Le niveau mental : qu’est-ce que je regarde, qu’est-ce que je lis ? Si mes yeux et mes oreilles côtoient continuellement de la violence ou de la noirceur, comment s’étonner que cette nourriture ait un impact négatif sur mes pensées quotidiennes ?

Le niveau émotionnel : quelles sont mes relations ? Nourrisantes ou toxiques ? Pourquoi maintenir des relations qui me font du mal ? Pourquoi continuer à poursuivre dans le rôle de la victime ?

Lorsque j’accompagne des personnes qui souffrent de boulimie, je conseille de “sacraliser” la nourriture avant l’absorption (via une prière, un petit rituel …) et d’absorber la nourriture lentement, en conscience. Cela permet de rétablir une connection plus saine entre la nourriture terrestre et le plan vibratoirement plus élevé de la personne.

Eradiquer la culpabilité

La culpabilité est un véritable poison mental qui … n’est en fait pas nécessaire. Malheureusement, la culpabilité a été renforcée par les religions. C’est un puissant moyen de garder l’autre en son pouvoir.

Nous ne sommes pas égaux face à la culpabilité. Certaines personnalités sont plus vulnérables que d’autres.

Les conséquences de la culpabilité sur soi diffèrent selon les individus. Elle peut se manifester au niveau mental (pensées noires), émotionnel (colère contre soi-même) ou corporel (somatisation).

Le processus de culpabilisation commence en soi-même, trouvant ses racines dans les profondeurs de notre inconscient. Notre juge intérieur est en fait beaucoup plus dur que les autres, que notre entourage immédiat. Si l’autre a un pouvoir sur moi via la culpabilité c’est parce que il y a en moi un juge qui l’y autorise.

Le scénario est simple : le juge condamne et une punition doit s’ensuivre. C’est ainsi que des personnes, inconsciemment, rongées par une culpabilité consciente ou inconsciente, se mettent dans des situations difficiles où l’environnement va se charger d’appliquer la punition du condamné … Les acteurs se mettent en place et le film commence. Sans nous en rendre compte, nous créons véritablement cette situation. Nous sommes les réalisateurs du film …

Comment s’en sortir ? Dans les cas sérieux, il faut aller aller à la racine de la culpabilité. Elle est parfois profonde. Le mécanisme de déracinement le plus puissant que je connaisse est le pardon … envers soi-même.

Le pardon ne signifie pas que j’ai fauté ou que l’autre a fauté, même si cela peut être une réalité. Et SVP, excluons ici toute notion religieuse du pardon, déformée par des siècles d’obscurantisme.
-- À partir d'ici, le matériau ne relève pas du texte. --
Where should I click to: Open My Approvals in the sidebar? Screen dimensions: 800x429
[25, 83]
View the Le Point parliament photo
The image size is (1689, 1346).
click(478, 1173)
Le pardon c’est rétablir le lien, la connection avec soi-même. C’est le médicament qui soigne la maladie. C’est la mise à jour qui répare le bug informatique. Souvent, il faut répéter plusieurs fois.

Un remède assez efficace est le Ho oponopono. Un spécialiste : Luc Bodin, médecin. Voici une courte vidéo :

Un autre petit truc : quand je me sens coupable, je peux poser un acte réparateur, envers moi ou envers une autre personne. L’acte aide à désamorcer le processus et à m’alléger.